Washington Mutual Inc, the largest U.S. savings and loan, said on Wednesday the U.S. housing slump will persist through 2008, causing loan losses to mount and mortgage lending to fall to an eight-year low.

Washington Mutual's shares fell more than 9 percent to their lowest level since August 2000.

The Seattle-based thrift, which is also one of the largest U.S. mortgage lenders, expects to set aside $1.1 billion to $1.3 billion this quarter for credit losses, and a similar amount or slightly more in the first quarter of 2008.

It expects credit losses to remain elevated through 2008. The thrift set aside $967 million in the third quarter, and expects to set aside $2.7 billion to $2.9 billion this year.

The soft landing we were anticipating quickly transitioned to a severe downturn, Chief Executive Kerry Killinger said in a presentation to investors in New York.
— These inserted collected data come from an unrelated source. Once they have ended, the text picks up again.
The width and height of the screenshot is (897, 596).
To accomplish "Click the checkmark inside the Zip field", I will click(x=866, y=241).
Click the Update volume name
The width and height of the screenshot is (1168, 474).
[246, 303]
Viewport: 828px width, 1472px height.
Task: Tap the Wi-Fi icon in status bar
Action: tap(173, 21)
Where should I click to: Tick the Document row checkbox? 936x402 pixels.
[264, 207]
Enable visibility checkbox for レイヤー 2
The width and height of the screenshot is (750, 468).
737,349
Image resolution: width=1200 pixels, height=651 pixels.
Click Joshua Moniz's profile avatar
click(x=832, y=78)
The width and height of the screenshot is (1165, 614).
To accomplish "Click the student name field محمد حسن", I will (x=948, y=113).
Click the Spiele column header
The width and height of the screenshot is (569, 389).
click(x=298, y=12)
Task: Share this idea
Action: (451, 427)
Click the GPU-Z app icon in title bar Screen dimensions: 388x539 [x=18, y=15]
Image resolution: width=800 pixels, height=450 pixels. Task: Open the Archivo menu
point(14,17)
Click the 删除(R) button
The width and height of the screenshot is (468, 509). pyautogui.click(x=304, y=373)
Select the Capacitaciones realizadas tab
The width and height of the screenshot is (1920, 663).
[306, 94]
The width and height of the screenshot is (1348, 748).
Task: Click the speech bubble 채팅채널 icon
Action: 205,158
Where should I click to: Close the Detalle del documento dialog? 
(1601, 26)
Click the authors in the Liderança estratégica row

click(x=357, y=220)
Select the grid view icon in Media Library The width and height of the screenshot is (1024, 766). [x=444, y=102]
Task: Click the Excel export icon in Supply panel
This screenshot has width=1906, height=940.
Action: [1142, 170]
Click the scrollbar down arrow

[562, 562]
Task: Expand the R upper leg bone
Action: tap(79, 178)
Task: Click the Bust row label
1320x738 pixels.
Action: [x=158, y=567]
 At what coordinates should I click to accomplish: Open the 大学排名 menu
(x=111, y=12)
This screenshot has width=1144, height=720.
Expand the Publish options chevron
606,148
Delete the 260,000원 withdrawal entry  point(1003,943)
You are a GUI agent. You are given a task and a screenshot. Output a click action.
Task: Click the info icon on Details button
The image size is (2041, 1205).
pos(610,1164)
This process is painful.

Lax underwriting standards industrywide meant too many borrowers were able to buy homes they could not afford. Delinquencies and defaults are mounting as falling home prices leave hundreds of thousands of borrowers unable to refinance.

Capital markets also seized up, saddling lenders with losses on subprime and other loans that investors will not buy.

The market for nonconforming loans, which Fannie Mae and Freddie Mac cannot purchase, is illiquid, Chief Financial Officer Tom Casey said.

WaMu, as the thrift calls itself, expects mortgage lending nationwide to slump to $1.5 trillion in 2008 from an estimated $2.3 trillion to $2.4 trillion in 2007. The Mortgage Bankers Association estimates $1.9 trillion of originations for 2008.

Shares of WaMu fell $2.19, or 9 percent, to $22.14 in morning trading on the New York Stock Exchange.

Citigroup Inc and Merrill Lynch & Co are among other companies to post mortgage losses. On Tuesday, Capital One Financial Corp, the credit card and banking company, boosted its forecast for 2008 credit losses.

PRESSURES

WaMu shares have fallen by about half this year through Tuesday, wiping out more than $18 billion of market value, as a $498 million mortgage lending loss caused a 27 percent drop in overall profit from January to September, to $1.83 billion.

This environment is unlike anything I have seen in my career, said David Schneider, president of home loans.

WaMu's other businesses include branch banking, credit cards and commercial lending.

Killinger said home prices in California, Arizona, Florida and Nevada will face above-average pressure through 2008. California is WaMu's largest home-lending market.

He nevertheless said WaMu has contained its own lending risks. Like many lenders, WaMu stopped offering some riskier home loans, including some allowing borrowers with little or no money down to take out loans where rates reset quickly.

The thrift also has a $2 billion program to help borrowers who are struggling to keep up with mortgage payments.

Killinger declined to address specifically whether WaMu will maintain its 56 cents-per-share quarterly stock dividend, which some analysts have said may need to be cut. The dividend equates to a 9.2 percent yield as of Tuesday's close.

He said he would not speculate on market conditions in January, when the board meets next to consider the dividend.

Our directors continue to review market conditions and factor in our liquidity, capital position, earnings and other financial factors in setting the dividend, he said, adding that he has most of his personal wealth in WaMu stock.

WaMu shares began the year at $45.49.